Das schließt es ein, selbst über einen Eingriff in die Intimsphäre durch körperlichen Kontakt zu bestimmen. Bei Handlungen, deren Sexualbezogenheit aus sich heraus nicht zwingend ist, wie beispielsweise Umarmungen, kann sich eine Sexualbezogenheit aufgrund der mit ihnen verfolgten sexuellen Absicht ergeben. Eine solche kann auch darin bestehen, den Betroffenen unter Verletzung seines Rechts auf Selbstbestimmung sexualbezogen zu beschämen.

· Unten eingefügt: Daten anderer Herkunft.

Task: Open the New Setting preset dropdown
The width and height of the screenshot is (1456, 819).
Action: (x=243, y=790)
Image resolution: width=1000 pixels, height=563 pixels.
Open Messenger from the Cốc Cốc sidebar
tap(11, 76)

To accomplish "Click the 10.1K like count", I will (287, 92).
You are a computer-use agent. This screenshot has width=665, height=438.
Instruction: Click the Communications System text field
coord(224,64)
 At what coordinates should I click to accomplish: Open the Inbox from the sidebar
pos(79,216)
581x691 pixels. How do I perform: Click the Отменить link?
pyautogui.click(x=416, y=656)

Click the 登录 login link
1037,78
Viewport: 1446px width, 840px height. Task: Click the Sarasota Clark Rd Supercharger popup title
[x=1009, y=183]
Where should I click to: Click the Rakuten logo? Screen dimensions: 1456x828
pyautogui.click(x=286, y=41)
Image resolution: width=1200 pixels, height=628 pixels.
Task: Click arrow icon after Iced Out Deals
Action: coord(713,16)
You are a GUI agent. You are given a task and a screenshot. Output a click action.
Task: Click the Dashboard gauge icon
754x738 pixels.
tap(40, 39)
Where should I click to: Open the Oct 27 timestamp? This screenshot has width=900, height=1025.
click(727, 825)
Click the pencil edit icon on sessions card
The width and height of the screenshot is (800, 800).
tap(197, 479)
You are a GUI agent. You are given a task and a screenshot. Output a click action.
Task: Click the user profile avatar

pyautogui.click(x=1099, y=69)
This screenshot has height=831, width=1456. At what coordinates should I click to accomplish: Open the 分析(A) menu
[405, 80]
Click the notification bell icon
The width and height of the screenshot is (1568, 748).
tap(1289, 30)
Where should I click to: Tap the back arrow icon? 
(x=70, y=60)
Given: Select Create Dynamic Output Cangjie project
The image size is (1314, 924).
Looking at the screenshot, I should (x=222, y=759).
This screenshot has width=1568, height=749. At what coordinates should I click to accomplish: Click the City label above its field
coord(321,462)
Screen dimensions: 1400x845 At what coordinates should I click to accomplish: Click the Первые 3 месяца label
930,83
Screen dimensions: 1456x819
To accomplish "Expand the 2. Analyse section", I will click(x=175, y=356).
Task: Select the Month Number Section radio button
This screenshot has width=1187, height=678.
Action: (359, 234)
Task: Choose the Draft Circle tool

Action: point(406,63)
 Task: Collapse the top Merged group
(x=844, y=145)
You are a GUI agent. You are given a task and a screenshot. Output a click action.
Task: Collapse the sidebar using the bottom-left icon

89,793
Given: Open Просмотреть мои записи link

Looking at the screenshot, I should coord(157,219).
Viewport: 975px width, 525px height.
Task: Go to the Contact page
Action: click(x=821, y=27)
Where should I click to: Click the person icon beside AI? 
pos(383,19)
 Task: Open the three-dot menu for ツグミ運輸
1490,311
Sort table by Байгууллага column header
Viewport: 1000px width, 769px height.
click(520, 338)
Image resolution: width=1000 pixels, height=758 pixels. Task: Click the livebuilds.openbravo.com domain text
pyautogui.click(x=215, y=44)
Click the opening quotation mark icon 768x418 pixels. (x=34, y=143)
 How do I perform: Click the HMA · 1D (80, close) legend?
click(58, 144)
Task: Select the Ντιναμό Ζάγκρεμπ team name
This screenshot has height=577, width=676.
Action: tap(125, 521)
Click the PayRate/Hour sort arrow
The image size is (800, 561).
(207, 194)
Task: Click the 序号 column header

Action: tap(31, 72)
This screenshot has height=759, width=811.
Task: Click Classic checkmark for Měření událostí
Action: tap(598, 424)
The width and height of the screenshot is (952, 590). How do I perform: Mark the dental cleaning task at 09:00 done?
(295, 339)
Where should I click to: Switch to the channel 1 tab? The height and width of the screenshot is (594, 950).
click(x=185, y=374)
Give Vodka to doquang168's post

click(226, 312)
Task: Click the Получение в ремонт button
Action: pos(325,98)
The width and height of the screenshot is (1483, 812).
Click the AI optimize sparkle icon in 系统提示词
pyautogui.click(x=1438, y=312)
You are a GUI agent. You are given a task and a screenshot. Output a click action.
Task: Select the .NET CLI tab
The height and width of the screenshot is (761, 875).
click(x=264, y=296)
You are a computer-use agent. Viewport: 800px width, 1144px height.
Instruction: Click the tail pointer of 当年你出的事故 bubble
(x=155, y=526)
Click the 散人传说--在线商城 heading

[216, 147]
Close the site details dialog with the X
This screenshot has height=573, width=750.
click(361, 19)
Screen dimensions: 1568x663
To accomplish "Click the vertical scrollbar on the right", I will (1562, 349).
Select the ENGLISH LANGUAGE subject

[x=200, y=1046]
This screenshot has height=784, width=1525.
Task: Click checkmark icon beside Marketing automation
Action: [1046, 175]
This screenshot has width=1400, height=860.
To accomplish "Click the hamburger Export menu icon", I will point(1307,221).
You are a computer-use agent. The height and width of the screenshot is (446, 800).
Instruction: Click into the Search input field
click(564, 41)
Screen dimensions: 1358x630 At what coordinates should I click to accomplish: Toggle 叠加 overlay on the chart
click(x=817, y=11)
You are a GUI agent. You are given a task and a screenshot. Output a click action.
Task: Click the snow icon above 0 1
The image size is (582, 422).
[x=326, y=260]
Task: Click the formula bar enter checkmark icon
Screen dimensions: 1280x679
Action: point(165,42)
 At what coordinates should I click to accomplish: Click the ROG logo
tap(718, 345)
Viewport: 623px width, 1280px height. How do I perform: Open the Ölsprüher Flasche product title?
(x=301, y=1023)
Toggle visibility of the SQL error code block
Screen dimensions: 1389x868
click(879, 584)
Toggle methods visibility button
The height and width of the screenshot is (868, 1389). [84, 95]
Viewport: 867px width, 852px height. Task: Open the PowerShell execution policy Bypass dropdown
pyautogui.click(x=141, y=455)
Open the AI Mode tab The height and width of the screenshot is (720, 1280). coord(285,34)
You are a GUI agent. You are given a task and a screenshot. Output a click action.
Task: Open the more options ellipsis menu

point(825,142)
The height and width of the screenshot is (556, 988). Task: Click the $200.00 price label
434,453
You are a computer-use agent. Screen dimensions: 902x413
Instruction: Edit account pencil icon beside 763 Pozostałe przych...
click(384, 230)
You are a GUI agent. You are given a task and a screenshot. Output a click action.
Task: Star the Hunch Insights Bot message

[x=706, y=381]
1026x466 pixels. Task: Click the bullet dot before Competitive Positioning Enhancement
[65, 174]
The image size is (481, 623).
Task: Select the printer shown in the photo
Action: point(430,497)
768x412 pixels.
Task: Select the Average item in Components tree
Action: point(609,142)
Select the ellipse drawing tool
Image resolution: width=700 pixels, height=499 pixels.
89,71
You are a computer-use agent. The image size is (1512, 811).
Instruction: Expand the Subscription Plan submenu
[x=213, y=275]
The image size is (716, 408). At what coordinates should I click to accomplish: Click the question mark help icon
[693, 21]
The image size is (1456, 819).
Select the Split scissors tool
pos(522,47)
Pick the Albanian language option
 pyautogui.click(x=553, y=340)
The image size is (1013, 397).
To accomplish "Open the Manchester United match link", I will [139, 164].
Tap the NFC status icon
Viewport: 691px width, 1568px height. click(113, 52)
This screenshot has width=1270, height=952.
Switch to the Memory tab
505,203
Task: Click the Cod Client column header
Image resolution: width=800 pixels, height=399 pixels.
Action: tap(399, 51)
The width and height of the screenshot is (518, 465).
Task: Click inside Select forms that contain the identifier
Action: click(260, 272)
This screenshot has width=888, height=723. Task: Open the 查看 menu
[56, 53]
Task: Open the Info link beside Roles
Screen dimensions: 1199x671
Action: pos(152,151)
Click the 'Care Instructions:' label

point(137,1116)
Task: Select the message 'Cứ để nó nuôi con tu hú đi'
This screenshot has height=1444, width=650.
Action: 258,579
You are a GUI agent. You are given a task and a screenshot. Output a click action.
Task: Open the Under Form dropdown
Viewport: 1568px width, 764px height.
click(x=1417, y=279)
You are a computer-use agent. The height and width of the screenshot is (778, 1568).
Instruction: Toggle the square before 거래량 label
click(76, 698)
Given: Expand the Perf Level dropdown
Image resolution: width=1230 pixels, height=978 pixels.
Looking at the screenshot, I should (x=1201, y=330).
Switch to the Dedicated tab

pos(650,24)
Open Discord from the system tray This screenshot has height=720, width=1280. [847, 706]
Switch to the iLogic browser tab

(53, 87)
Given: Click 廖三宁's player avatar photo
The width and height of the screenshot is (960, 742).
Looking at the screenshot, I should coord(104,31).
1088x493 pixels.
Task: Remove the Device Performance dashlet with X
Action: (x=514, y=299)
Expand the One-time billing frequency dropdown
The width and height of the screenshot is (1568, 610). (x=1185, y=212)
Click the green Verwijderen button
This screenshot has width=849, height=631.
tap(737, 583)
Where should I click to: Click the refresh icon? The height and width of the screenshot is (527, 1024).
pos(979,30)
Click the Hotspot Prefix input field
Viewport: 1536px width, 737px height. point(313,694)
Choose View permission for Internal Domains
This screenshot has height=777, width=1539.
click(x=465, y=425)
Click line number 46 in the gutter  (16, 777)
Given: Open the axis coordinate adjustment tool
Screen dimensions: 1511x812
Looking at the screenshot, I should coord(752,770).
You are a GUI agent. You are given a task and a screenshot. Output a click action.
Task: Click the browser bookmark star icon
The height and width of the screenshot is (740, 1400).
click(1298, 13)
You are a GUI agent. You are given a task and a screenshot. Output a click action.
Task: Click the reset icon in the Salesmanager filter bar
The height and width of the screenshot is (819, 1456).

Geht es dagegen um ein Verhalten, das das Geschlechtliche im Menschen unmittelbar zum Gegenstand hat, genügt für das „Bewirken“ iSv. § 3 Abs. 4 AGG der bloße Eintritt der Belästigung. Gegenteilige Absichten oder Vorstellungen der für dieses Ergebnis aufgrund ihres Verhaltens objektiv verantwortlichen Person spielen keine Rolle. Das Tatbestandsmerkmal der Unerwünschtheit verlangt – anders als noch § 2 Abs. 2 Satz 2 Nr. 2 BSchG (Beschäftigtenschutzgesetz) – nicht, dass der Betroffene seine ablehnende Einstellung zu den fraglichen Verhaltensweisen aktiv verdeutlicht hat. Maßgeblich ist allein, ob die Unerwünschtheit der Verhaltensweise objektiv erkennbar war.